_Objective_.
Switch every "GUI agent" in the data below to "screen agent", and give back all of the data with nothing else changed.

_Data records_.
++++++++++++++++++++
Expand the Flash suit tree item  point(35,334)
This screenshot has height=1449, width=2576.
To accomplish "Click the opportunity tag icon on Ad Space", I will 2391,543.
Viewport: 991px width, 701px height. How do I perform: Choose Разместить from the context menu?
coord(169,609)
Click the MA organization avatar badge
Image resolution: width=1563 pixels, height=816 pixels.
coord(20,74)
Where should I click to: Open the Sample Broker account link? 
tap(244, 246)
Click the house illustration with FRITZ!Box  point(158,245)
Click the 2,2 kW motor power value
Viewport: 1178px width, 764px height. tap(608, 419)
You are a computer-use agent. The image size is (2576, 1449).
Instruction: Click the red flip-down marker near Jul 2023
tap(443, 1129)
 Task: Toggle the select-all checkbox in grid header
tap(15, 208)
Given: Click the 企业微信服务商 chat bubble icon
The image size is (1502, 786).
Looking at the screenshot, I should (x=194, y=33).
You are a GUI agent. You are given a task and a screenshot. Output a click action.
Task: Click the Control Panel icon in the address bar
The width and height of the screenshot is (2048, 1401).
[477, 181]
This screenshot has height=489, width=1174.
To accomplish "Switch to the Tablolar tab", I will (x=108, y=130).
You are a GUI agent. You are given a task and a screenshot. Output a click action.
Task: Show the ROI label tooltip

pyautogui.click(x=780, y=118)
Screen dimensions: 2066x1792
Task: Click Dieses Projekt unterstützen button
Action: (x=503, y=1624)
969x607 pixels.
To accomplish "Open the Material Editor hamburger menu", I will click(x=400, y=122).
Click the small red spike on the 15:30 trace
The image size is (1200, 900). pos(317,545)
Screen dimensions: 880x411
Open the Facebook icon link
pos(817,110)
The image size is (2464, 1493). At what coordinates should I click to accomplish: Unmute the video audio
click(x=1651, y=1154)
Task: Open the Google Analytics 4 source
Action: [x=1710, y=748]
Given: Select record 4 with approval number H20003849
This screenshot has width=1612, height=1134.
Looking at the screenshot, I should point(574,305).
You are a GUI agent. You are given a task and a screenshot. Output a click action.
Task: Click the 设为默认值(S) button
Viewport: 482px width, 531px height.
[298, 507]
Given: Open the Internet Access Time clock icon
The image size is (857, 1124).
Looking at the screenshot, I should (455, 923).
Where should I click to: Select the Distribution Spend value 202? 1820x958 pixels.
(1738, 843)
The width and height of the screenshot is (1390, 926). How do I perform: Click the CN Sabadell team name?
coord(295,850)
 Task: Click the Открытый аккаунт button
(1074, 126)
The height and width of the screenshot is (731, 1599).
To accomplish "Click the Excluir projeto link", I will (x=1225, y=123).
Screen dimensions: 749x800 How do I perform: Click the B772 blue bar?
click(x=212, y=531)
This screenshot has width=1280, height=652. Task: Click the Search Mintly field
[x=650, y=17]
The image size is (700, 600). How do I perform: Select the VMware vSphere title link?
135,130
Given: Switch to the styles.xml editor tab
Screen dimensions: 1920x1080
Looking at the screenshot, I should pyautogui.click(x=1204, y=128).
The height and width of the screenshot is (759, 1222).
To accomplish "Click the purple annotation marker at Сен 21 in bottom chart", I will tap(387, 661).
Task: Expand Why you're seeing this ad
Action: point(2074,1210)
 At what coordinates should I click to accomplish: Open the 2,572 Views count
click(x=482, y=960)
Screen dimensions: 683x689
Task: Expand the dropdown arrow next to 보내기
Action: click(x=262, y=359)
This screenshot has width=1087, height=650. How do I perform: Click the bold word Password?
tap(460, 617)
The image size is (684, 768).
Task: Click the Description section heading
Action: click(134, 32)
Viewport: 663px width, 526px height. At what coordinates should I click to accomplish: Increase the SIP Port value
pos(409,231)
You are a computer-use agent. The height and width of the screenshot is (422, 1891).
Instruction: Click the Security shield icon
++++++++++++++++++++
_Output for this exercise_.
Expand the Flash suit tree item  point(35,334)
This screenshot has height=1449, width=2576.
To accomplish "Click the opportunity tag icon on Ad Space", I will 2391,543.
Viewport: 991px width, 701px height. How do I perform: Choose Разместить from the context menu?
coord(169,609)
Click the MA organization avatar badge
Image resolution: width=1563 pixels, height=816 pixels.
coord(20,74)
Where should I click to: Open the Sample Broker account link? 
tap(244, 246)
Click the house illustration with FRITZ!Box  point(158,245)
Click the 2,2 kW motor power value
Viewport: 1178px width, 764px height. tap(608, 419)
You are a computer-use agent. The image size is (2576, 1449).
Instruction: Click the red flip-down marker near Jul 2023
tap(443, 1129)
 Task: Toggle the select-all checkbox in grid header
tap(15, 208)
Given: Click the 企业微信服务商 chat bubble icon
The image size is (1502, 786).
Looking at the screenshot, I should (x=194, y=33).
You are a screen agent. You are given a task and a screenshot. Output a click action.
Task: Click the Control Panel icon in the address bar
The width and height of the screenshot is (2048, 1401).
[477, 181]
This screenshot has height=489, width=1174.
To accomplish "Switch to the Tablolar tab", I will (x=108, y=130).
You are a screen agent. You are given a task and a screenshot. Output a click action.
Task: Show the ROI label tooltip

pyautogui.click(x=780, y=118)
Screen dimensions: 2066x1792
Task: Click Dieses Projekt unterstützen button
Action: (x=503, y=1624)
969x607 pixels.
To accomplish "Open the Material Editor hamburger menu", I will click(x=400, y=122).
Click the small red spike on the 15:30 trace
The image size is (1200, 900). pos(317,545)
Screen dimensions: 880x411
Open the Facebook icon link
pos(817,110)
The image size is (2464, 1493). At what coordinates should I click to accomplish: Unmute the video audio
click(x=1651, y=1154)
Task: Open the Google Analytics 4 source
Action: [x=1710, y=748]
Given: Select record 4 with approval number H20003849
This screenshot has width=1612, height=1134.
Looking at the screenshot, I should point(574,305).
You are a screen agent. You are given a task and a screenshot. Output a click action.
Task: Click the 设为默认值(S) button
Viewport: 482px width, 531px height.
[298, 507]
Given: Open the Internet Access Time clock icon
The image size is (857, 1124).
Looking at the screenshot, I should (455, 923).
Where should I click to: Select the Distribution Spend value 202? 1820x958 pixels.
(1738, 843)
The width and height of the screenshot is (1390, 926). How do I perform: Click the CN Sabadell team name?
coord(295,850)
 Task: Click the Открытый аккаунт button
(1074, 126)
The height and width of the screenshot is (731, 1599).
To accomplish "Click the Excluir projeto link", I will (x=1225, y=123).
Screen dimensions: 749x800 How do I perform: Click the B772 blue bar?
click(x=212, y=531)
This screenshot has width=1280, height=652. Task: Click the Search Mintly field
[x=650, y=17]
The image size is (700, 600). How do I perform: Select the VMware vSphere title link?
135,130
Given: Switch to the styles.xml editor tab
Screen dimensions: 1920x1080
Looking at the screenshot, I should pyautogui.click(x=1204, y=128).
The height and width of the screenshot is (759, 1222).
To accomplish "Click the purple annotation marker at Сен 21 in bottom chart", I will tap(387, 661).
Task: Expand Why you're seeing this ad
Action: point(2074,1210)
 At what coordinates should I click to accomplish: Open the 2,572 Views count
click(x=482, y=960)
Screen dimensions: 683x689
Task: Expand the dropdown arrow next to 보내기
Action: click(x=262, y=359)
This screenshot has width=1087, height=650. How do I perform: Click the bold word Password?
tap(460, 617)
The image size is (684, 768).
Task: Click the Description section heading
Action: click(134, 32)
Viewport: 663px width, 526px height. At what coordinates should I click to accomplish: Increase the SIP Port value
pos(409,231)
You are a computer-use agent. The height and width of the screenshot is (422, 1891).
Instruction: Click the Security shield icon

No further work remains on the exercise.